Ms. Morse was still freelancing as a video producer when she decided to invite a few friends to her apartment to have some wine and share their sex stories while she recorded them, driven by “50 percent curiosity and 50 percent envy,” she said.

“I’ve always been a curious person, but the envy part came in when I heard people talking about the amazing, mind-blowing sex that they were having,” she said. “If someone said, ‘I had great sex,’ I would say, ‘Wait, back up. What exactly do you mean by that?’ I thought that perhaps I was the only one who was having sex that wasn’t that amazing. I thought I was broken.”

Ms. Morse didn’t masturbate until she was 25, she said, and by the time she started her podcast, at 35 years old, she still didn’t fully understand female orgasms. This despite the fact that she had been in and out of several relationships and didn’t have a puritanical or restrictive upbringing. Her mother would tell her to come to her with any questions, but “I didn’t know what questions to ask — when you’re young, you just don’t know what you don’t know,” Ms. Morse said.

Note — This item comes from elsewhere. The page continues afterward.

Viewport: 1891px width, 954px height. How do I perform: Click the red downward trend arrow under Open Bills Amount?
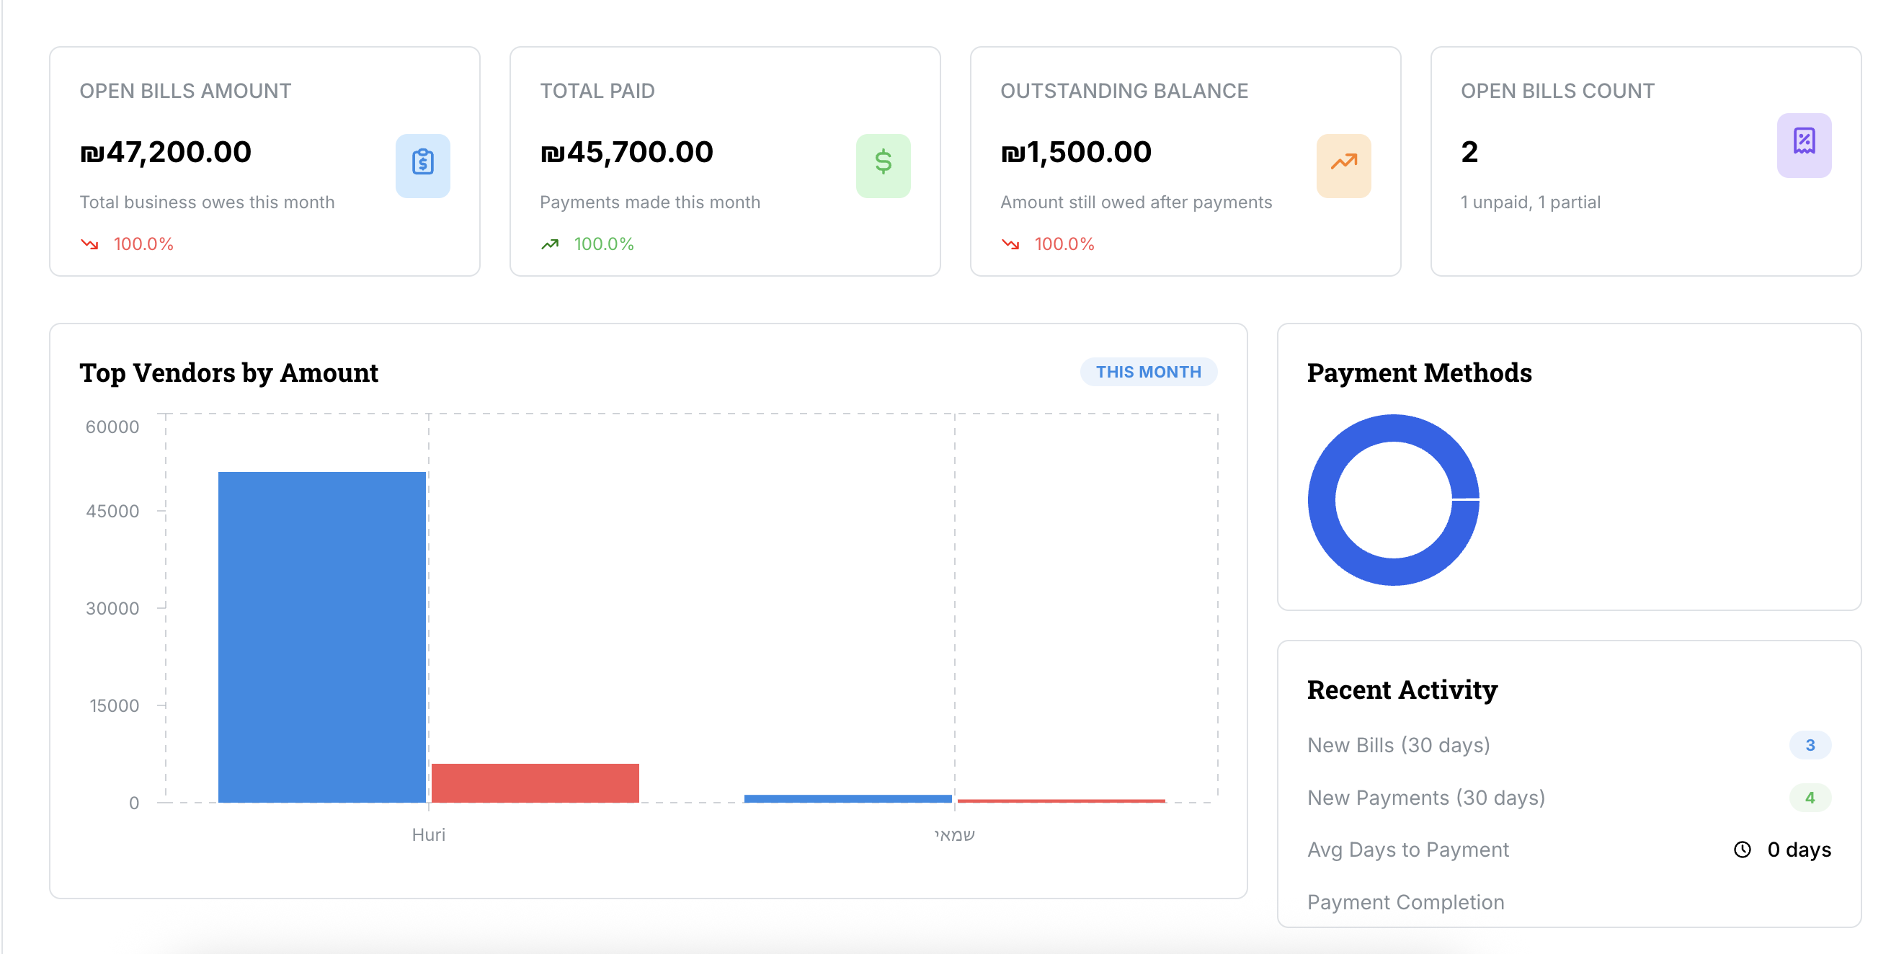click(x=91, y=244)
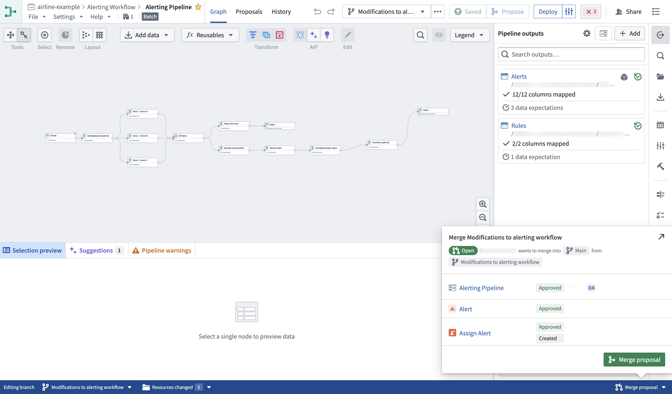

That first podcast episode, with a Brazilian bikini waxer and a man named Captain Erotica, got roughly 75,000 downloads, she said — formidable considering how new the medium was.

To finance her new project, she took out a loan; then cleaned houses, ferried friends around for cash (before Uber) and took on modeling gigs. She also put herself through night school for three and a half years to attend the Institute for the Advanced Study of Human Sexuality, from which she graduated in 2012. (The institute, of which the feminist sexologist Betty Dodson was also an alumna, was not without detractors; in 2016, California’s Bureau for Private Postsecondary Education denied its renewal application to continue operating educational programs, and it closed in 2018.)